4.4611 But tautology and contradiction are not nonsensical [unsinnig]; they belong to the symbolism, in a way similar to that in which “0” belongs to the symbolism of arithmetic.
They are bedeutungslos, presumably, referring to nothing, and they are sinnlos (by 4.461). But not, supposedly, meaningless. My translation is based, partly, on Wittgenstein’s remarks on p. 49 of his Letters to Ogden. (Or it was--I just changed "meaningless" to "nonsensical" without re-checking what Wittgenstein wrote to Ogden.)
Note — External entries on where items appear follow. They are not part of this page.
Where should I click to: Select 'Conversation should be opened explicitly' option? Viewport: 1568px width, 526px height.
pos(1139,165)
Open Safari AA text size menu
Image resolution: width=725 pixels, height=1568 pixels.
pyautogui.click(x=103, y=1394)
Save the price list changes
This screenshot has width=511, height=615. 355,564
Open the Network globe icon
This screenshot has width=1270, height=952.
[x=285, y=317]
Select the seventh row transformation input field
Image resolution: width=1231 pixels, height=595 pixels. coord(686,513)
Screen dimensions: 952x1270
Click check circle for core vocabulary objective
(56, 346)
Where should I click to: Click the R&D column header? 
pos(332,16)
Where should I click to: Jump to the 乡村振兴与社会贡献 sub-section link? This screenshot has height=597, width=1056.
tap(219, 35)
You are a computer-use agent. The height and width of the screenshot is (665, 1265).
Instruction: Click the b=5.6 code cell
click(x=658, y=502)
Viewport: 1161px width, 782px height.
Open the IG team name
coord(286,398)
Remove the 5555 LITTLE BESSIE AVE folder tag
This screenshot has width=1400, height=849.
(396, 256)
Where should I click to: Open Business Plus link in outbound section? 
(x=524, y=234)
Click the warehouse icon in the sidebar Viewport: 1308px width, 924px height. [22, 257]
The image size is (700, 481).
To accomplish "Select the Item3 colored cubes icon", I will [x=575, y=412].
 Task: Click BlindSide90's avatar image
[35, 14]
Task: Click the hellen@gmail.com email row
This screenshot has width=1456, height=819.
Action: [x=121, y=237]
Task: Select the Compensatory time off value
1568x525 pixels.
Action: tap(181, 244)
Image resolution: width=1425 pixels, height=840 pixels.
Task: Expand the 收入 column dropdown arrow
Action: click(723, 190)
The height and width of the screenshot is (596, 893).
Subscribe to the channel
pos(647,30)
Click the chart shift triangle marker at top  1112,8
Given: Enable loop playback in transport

Mounce (p. 43) says that Wittgenstein means that tautologies and contradictions say nothing (about the weather, e.g.) but nevertheless are not gibberish. They are not gibberish because there are rules for constructing truth tables that yield tautologies and contradictions, but not for gibberish. Also, tautologies and contradictions “show something about the nature of logical structure. Thus ‘p . ~p’ says nothing, but it shows something about logic that this cannot be said, or rather, that these signs when put together say nothing.” (What does it show?!) Mounce again: “In ‘p . ~p’, one might say, is revealed a disintegration of sense, but the value of ‘p . ~p’ is that the disintegration is revealed by means of it not to be arbitrary. One is aware, by means of it, of rules which reflect logical form and that enable one to construct out of the symbols which constitute it propositions that do say something.” (Is such a thing thereby revealed? Was it not already apparent? Could we understand ‘p . ~p’ unless we already grasped the rules of logic of which it supposedly makes us aware? Maybe it makes us more aware, or reminds us of what we already knew, but I’m not sure. And don’t the rules of logic, by which we construct truth tables, for instance, also mean that anything else is gibberish? So there are rules for constructing gibberish, namely (violating) the rules we must follow if we are to make sense.